Outside of diet, how else can individuals improve their memory and brain health?

When I think about college students, I think about stress and lack of sleep. So, stress is huge. Learning to manage your stress when you’re younger is so important. I have a lot of clients in their 50s and 60s who never learned how to manage their stress. They don’t have a lot of activities that are outlets for them. 

So, I really suggest learning how to control stress. Learn what activities you can do to get out of your head and let yourself relax a little bit, especially if you’re feeling stressed. Managing stress is very important for mental health, cognitive performance and overall health. 

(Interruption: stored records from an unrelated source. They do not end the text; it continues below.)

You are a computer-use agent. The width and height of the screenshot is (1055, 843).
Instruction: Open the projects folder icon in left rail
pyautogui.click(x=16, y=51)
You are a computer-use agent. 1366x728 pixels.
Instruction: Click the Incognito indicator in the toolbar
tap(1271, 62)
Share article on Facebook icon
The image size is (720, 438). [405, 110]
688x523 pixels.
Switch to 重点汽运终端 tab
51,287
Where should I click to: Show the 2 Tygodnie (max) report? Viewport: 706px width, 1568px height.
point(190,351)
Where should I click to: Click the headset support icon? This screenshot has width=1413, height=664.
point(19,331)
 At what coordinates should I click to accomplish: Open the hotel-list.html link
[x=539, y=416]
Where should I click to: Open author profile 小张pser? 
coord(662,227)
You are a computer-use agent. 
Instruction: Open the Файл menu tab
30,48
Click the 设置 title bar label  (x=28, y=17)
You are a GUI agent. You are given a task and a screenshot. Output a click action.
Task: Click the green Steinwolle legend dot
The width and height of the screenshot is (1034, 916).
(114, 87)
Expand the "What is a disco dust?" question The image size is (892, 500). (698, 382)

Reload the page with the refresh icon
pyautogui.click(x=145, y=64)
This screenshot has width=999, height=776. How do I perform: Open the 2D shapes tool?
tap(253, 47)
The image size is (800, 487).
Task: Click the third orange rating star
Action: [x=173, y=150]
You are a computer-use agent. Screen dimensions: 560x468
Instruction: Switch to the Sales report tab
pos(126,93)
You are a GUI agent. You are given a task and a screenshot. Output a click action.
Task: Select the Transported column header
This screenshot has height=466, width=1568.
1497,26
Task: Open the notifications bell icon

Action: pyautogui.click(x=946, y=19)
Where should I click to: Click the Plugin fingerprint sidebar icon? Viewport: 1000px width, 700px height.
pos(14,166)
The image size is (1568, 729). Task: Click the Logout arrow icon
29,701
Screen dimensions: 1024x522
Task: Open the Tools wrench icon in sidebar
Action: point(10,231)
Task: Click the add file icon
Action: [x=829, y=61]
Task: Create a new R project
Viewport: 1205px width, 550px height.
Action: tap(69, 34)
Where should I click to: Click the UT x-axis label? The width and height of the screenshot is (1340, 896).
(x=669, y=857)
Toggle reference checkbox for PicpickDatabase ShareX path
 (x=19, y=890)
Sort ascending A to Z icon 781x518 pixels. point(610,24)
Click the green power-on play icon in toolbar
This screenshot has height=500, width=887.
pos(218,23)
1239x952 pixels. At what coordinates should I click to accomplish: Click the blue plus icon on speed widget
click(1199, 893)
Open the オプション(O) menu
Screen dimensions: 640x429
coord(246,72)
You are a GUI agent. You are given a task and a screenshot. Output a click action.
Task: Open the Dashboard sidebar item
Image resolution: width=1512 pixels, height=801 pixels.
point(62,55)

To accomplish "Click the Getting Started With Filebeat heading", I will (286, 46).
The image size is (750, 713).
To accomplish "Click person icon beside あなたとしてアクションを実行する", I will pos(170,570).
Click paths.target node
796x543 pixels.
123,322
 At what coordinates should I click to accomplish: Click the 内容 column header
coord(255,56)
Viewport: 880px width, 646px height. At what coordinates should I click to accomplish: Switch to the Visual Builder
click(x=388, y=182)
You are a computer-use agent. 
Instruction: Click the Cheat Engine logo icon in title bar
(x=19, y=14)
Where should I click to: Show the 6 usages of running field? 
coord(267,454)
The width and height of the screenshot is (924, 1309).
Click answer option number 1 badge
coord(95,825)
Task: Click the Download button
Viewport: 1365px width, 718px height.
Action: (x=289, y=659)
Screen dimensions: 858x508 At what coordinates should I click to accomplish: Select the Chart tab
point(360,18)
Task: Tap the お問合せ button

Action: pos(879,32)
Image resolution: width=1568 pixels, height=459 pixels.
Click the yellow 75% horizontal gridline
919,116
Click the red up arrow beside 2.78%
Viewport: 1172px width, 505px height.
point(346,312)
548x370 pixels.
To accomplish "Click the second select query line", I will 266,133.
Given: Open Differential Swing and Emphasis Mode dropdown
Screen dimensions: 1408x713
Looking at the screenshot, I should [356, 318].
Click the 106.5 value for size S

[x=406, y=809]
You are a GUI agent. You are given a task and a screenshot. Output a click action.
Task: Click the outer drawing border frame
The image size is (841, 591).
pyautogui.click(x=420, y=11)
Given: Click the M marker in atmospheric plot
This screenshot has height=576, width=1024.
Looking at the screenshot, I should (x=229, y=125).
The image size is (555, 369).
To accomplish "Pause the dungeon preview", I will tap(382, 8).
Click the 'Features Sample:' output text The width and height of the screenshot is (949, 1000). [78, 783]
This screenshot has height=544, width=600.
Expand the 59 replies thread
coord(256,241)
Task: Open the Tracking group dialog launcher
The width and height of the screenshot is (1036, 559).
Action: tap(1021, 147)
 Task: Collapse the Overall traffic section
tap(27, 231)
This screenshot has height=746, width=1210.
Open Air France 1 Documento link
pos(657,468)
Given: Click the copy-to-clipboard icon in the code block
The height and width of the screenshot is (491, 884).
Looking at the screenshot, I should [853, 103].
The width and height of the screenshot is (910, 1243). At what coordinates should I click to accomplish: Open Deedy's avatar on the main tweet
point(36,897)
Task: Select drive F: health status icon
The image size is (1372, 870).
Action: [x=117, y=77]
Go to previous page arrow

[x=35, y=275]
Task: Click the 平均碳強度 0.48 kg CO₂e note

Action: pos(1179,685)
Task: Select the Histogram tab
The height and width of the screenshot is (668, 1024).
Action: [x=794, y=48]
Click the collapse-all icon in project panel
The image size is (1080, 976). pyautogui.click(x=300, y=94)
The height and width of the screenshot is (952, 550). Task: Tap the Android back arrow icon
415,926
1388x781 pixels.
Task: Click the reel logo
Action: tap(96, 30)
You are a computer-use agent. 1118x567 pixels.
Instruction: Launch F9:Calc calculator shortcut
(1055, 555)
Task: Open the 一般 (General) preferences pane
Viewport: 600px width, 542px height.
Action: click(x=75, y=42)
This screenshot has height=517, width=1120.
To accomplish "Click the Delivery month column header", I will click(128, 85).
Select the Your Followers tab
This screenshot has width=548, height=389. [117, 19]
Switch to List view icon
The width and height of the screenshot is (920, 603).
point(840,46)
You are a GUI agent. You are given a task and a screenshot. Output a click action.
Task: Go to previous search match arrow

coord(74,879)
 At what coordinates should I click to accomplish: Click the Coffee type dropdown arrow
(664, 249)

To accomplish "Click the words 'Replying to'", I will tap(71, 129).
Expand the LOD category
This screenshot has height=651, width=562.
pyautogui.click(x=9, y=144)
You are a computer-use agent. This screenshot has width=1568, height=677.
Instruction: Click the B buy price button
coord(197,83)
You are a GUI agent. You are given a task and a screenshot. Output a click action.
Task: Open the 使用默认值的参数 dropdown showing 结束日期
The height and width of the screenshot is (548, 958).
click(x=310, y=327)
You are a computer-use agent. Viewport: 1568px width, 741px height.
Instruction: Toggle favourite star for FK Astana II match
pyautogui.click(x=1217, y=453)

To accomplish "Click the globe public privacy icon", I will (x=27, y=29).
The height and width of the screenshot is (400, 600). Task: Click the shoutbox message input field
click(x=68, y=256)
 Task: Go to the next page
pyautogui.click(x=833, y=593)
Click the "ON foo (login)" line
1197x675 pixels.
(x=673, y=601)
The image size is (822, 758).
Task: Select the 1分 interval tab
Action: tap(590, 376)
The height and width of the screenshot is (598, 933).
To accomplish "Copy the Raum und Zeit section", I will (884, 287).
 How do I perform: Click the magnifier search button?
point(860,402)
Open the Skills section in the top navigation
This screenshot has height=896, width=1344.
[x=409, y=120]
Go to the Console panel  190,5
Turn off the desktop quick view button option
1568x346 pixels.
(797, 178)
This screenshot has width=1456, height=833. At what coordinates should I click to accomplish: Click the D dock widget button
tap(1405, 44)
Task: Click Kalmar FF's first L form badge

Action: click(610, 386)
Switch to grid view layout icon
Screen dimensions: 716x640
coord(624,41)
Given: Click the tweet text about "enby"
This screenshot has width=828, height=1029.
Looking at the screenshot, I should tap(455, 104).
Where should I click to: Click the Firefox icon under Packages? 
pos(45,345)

Getting enough sleep is very important. I know that a lot of students burn the candle at both ends and don’t get enough sleep. You can’t make up for sleep. If you’re sleeping five hours five days a week, you can’t make it up by sleeping 10 hours on Saturday and Sunday. So, getting enough consistent sleep — at least seven hours — is important. 

Also, meditation is important. Spending time outside is very helpful for the majority of my clients. When they take a walk outside or go hiking, everyone feels a little bit lighter and less stressed. I really suggest spending some time outside. It doesn’t have to be in a forest. It can be just getting in the sunshine or going for a walk around campus. Let yourself relax a little bit. Those are all very important for mental health and cognitive health. 

How long will it take someone who is practicing the things that you’ve mentioned to see results? Is it a gradual process, or will people actually be able to notice a stark change? 

That’s going to depend on the severity of your issues. If you’re having significant anxiety and real issues with memory, you should definitely reach out to your healthcare provider. A lot of health conditions can lead to anxiety symptoms and poor memory. For example, hypothyroidism, which is very common in females, can really affect your memory. 

So, if you have noticed that your diet is fine, you’re getting enough sleep, you’re managing your stress and you’re still experiencing these issues, absolutely go to your doctor and get checked out. 

For someone who has nutrient deficiencies or a medical condition, it is going to take longer to see those results. For someone who is just not getting enough sleep and not managing their stress well, a few days of getting proper sleep and managing stress can significantly improve alertness, anxiety issues and memory. It depends on what is causing the issues in the first place. 

Thanks, Jill, for joining us today. 

Of course! 

This interview has been edited for clarity.